内科は10年くらいやると、内科全般及び専門分野でようやく全体像が見えてくる。同じようなパターンをたくさん見て、また一人の患者を10年近く見て、数と時間から理解するのか。ここから先は、臨床能力がどんどん伸びるということはあまりない。というか個人差が大きくなって、その後ほとんど変わらずルーチンワークだけする人と、臨床か研究か社会活動か何らかの活動を続ける人と、その中間になる。臨床能力についてはこの辺がプラトーで、後は注意深い・疑り深い・好奇心旺盛な人は診断能力が高いし、そうでない多くの人は大差なくて、専門分野と典型例以外はまず診断できない。専門以外の患者を見なければ(大学とか)専門分野内の、他科からするとどうでもいいような些細なやり方の違いに固執するようになる。よって芸歴が10年を超えると、数年の年次の違いなんてほぼなくなる。何をしていたか、による。

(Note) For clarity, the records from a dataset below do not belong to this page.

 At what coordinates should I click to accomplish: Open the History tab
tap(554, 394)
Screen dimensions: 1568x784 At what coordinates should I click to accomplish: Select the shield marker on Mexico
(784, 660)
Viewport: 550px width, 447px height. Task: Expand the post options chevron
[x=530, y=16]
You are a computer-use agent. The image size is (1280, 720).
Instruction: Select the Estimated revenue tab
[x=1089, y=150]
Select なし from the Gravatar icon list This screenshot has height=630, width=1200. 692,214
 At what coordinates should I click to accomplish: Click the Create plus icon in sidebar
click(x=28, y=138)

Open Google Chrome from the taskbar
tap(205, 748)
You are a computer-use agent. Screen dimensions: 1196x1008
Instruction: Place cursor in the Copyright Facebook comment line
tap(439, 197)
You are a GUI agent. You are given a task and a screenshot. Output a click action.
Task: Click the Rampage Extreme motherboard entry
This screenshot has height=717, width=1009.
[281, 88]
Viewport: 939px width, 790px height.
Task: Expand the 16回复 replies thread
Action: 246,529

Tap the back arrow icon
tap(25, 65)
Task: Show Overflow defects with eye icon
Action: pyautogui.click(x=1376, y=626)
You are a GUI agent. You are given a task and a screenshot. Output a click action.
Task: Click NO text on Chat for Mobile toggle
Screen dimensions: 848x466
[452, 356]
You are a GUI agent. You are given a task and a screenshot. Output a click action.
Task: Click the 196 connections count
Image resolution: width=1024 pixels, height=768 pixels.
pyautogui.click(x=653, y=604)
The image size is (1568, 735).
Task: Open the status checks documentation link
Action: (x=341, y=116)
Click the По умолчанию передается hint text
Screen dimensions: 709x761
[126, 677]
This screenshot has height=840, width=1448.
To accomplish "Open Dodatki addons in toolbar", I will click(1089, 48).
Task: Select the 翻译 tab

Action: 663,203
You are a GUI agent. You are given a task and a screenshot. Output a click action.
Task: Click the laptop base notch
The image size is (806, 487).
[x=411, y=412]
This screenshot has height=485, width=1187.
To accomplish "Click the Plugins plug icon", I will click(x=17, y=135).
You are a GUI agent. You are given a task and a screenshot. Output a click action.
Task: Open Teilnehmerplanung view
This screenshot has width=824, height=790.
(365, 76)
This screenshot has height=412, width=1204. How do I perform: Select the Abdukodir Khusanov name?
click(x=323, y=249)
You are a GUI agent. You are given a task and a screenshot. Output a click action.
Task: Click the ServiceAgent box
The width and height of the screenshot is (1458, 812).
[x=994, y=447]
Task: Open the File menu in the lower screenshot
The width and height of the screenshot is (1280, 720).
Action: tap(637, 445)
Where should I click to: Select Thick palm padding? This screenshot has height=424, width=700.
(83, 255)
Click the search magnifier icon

およそ6〜10年目以降に大学から外へ出ると、そこはおじさん・おばさん先生ばかりで、自分が今更若手扱いされることに戸惑う。40ちょっとくらいまではまだまだ若いとか言われて、下手すると母親みたいな歳の看護師に囲まれたりする。何でもできる上級医のつもりで、医師構成が50代中心みたいな、都内名門私立とか国立大の医者ばかりの市中病院へ出向すると完全に下っ端扱いで、全ての雑用やら救急当番やら当直をやらされる。あちらからすると端から三流私大出の小僧としてしか見てないし、抗議したところで、昔からそうしているだの、俺が若い頃はもっと苦労して給料も安かったとか言われて終わりだろう。唯一まともに聞いてくれるとしたら自分とこの医局長なり教授だろうが、力関係で人を出さざるを得ない場合は、1年間の辛抱だなどと言いくるめられて終わりだろう。そこへいくと力ある医局(教授)は、うちから出向しているXX科は当直免除しろ・さもなければ撤退する、などと市中病院に圧力をかけることもできる(実際そうなった)。出向先がダメで医局も助けてくれないとなれば、専門医か学位をとったタイミング、もしくは怒りゲージが溜まった時点で医局を辞めればいい(医局としては、育ててやったのに一人前になった途端辞めやがって、と当然思うが、育てられる側は、これまで我慢してきたけどやっと逃げられるって感じだったりして、なかなかうまくいきませんね)。首都圏なら医局フリーでも全く問題ない。ただ地方だと、あらゆる病院に大学医局の息がかかってて、医局を辞めたら仕事ができなくなるという地域もあるらしい。そういう地方での医者としての生き方は、北朝鮮で快適に暮らす方法と同様に、私にはわからない。